▶ **Requirements**
A – In the piece about the 2013 National League wild-card game, how many innings did Johnny Cueto last?
B – Carry on the piece about the 2013 National League wild-card game, picking up after its final sentence.

Skip to main content

A Night to Remember in the 2013 MLB National League Wild-Card Game

Nine years ago on October 1, 2013, the Pittsburgh Pirates defeated the Cincinnati Reds in the National League wild-card game that might just be the most memorable event in Buccos history.

It wasn’t so much memorable for the Pirates' victory that propelled them into the divisional championship but rather what the fans did that night specifically to Reds starter Johnny Cueto. In lasting just 3 1/3 innings, Cueto was on the mound a victim of chants of his name by the fans that were incredibly and unbelievably LOUD. Like the famed Bobby Thomson “shot heard ‘round the world” on October 3, 1951, a walk-off home run by Thomson that gave the New York Giants the National League pennant over the Dodgers, this event in Pittsburgh might as well be termed “fan heard ‘round the world.”

For this writer, it was the most amazing event I have ever witnessed in the 50 years I have been following Pittsburgh Pirates baseball. Along the way, I was fortunate to watch men like Roberto Clemente, Willie Stargell, Dave Parker, Steve Blass, Al Oliver, Andrew Mccutchen, Manny Sanguillen, just to name a few. Still, despite the Hall of Fame players that I witnessed, and the two World Series titles I was able to watch and attend (was at all 3 games in 1979 in Pittsburgh), not one evening or day game matches what I watched and heard on October 1, 2013.

Listening to those amazing fans taunting Cueto sent chills up my spine because of how awesome it truly was. The best part however was what the chanting did to Cueto. Those fans got inside the head of the Reds starter causing him to make mistake after mistake. In the short appearance he made, Cueto surrendered eight hits and four earned runs while he coughed up two home runs. This in less than four innings of pitching.

It was in the second inning that former Pirate Marlon Byrd smacked a round-tripper off Cueto with Russell Martin in the on-deck circle. With his name being heard all over downtown Pittsburgh and across radios and televisions everywhere, Cueto prepared to face Martin and with the chants of “Cueto” in his ears, he dropped the ball on the mound. When he resumed pitching with the next toss to Martin, the former Pirates catcher blasted into the stands for a back-to-back home run and the crowd went wild.

Just watch for yourself below and if you are a Pittsburgh Pirates fan you can’t tell me nine years later this still does not get you fired up.

The Pirates had an outstanding team then but for 22 years prior from 1993 to 2012, the Bucs failed to finish a season above .500. Their newly found success in 2013 was short-lived. Winning 94 games in that illustrious 2013 season they would make the playoffs two more consecutive seasons winning 88 and then 98 games before falling back under .500 in 2016. In 2018 they got a winning season again winning 82 games but missed the playoffs and finished in fourth place in the N.L. Central.

▶ **Recorded data**
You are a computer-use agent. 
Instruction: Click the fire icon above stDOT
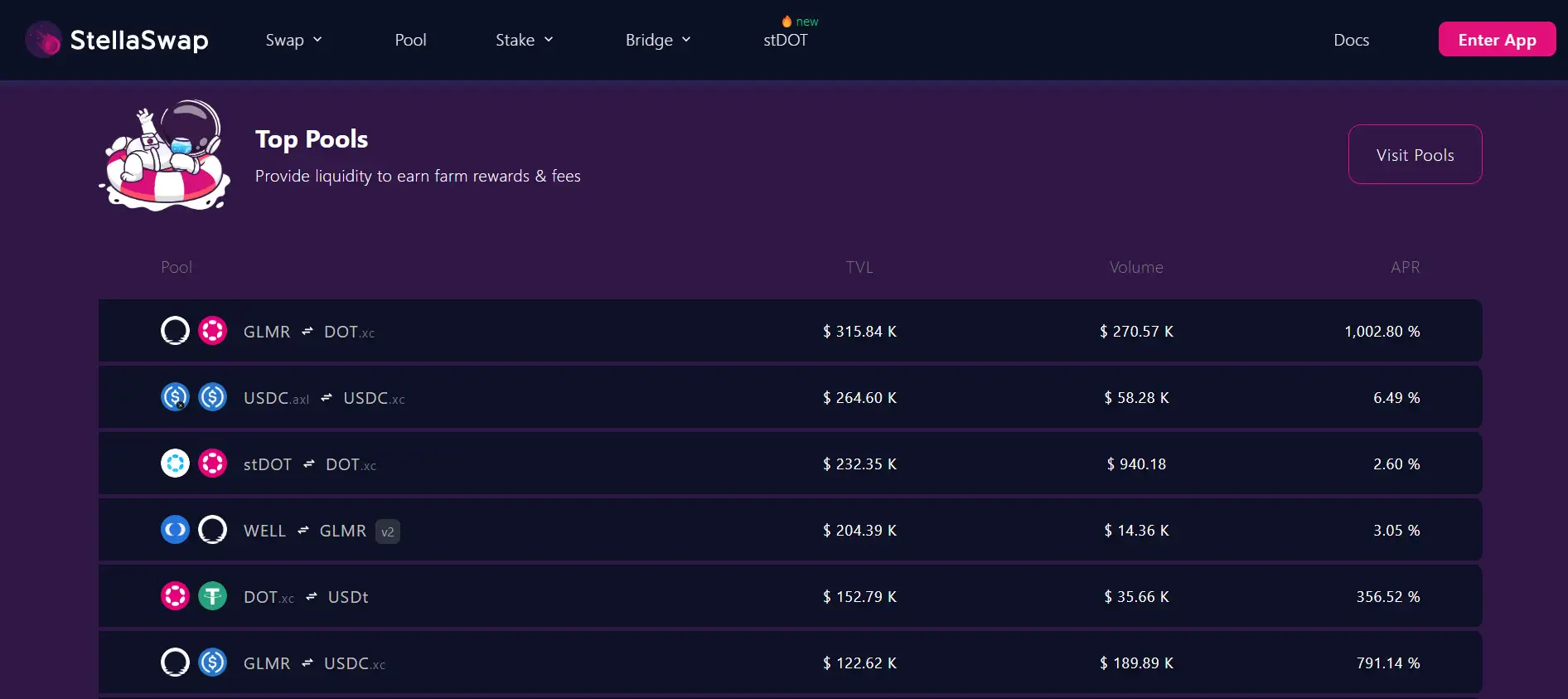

▶ **Answers provided**
A – 3 1/3 innings

B –
Since 2018 the Pirates saw all those players from 2013 head elsewhere and losing is now again the norm in the ‘Burgh. This leaves us to wonder whatever became of that starting nine for Pittsburgh on October 1, 2013, and the pitchers that threw that night for the Buccos?

Here’s where those men headed and where some are today.

Pedro Alvarez – As a rookie in 2010, Alvarez was highly regarded and thought to become one of the Pirates' next great sluggers. In that playoff season of 2013, Alvarez led the National League in home runs with 36. In six seasons with the Pirates, Pedro Alvarez smashed 131 round-trippers. Following the 2015 season, Alvarez became a free agent and signed on with the Baltimore Orioles. This was after a final campaign in Pittsburgh where he hit just .243 and managed only 27 home runs. It got no better for him as an Oriole where in three seasons he hit just .238 with only 31 home runs. By 2018 Pedro Alvarez was out of Major League Baseball as a player when the Miami Marlins signed him in December and cut him on March 25, 2019, when Alvarez opted out of his contract. This year he was hired by the Milwaukee Brewers serving as an assistant to the baseball operations team.

Clint Barmes – Barmes was what you might call a “journeyman” in baseball having played for four different teams in his 13-year professional baseball career. He began in Colorado as a member of the Rockies then played one season in Houston before spending three seasons in Pittsburgh. A career .245 hitter, Barmes left the Pirates for the San Diego Padres in 2014 playing two seasons before being signed by the Kansas City Royals in 2016 but never made it through spring training. He officially retired on May 23, 2016.

Marlon Byrd – For his short stay in Pittsburgh Marlon Byrd was rather popular among fans. His baseball career ended however in a fashion he is most certainly not proud of. On June 1, 2016, Byrd was suspended by Major League Baseball for 162 games due to a second positive PED test. At that point when his suspension began he let others know his career was over. Having endured 15 seasons in Major League Baseball, Marlon Byrd never found a true home with any one team. You can not count the number of teams he played for on both hands as his count is 11 different clubs (Phillies, Nationals, Rangers, Cubs, Red DSox, Mets, Pirates, Phillies, Reds, Giants, and the Indians). Still, Byrd had some decent seasons spending the most time in Philadelphia (five seasons).

Jason Grilli – Like Marlon Byrd before him, Jason Grilli was all over Major League Baseball. He nearly matches Byrd’s number of teams to have played for with nine (Pirates, Tigers, Rockies, Braves, Rangers, Marlins, Blue Jays, Angels, White Sox). But in his four years with the Pittsburgh Pirates, Grilli saved 47 games and was a big-time stopper in that 2013 season with 33 saves and 74 Ks in 50 innings pitched. Grilli pitched his last game in 2017 while playing for the Texas Rangers.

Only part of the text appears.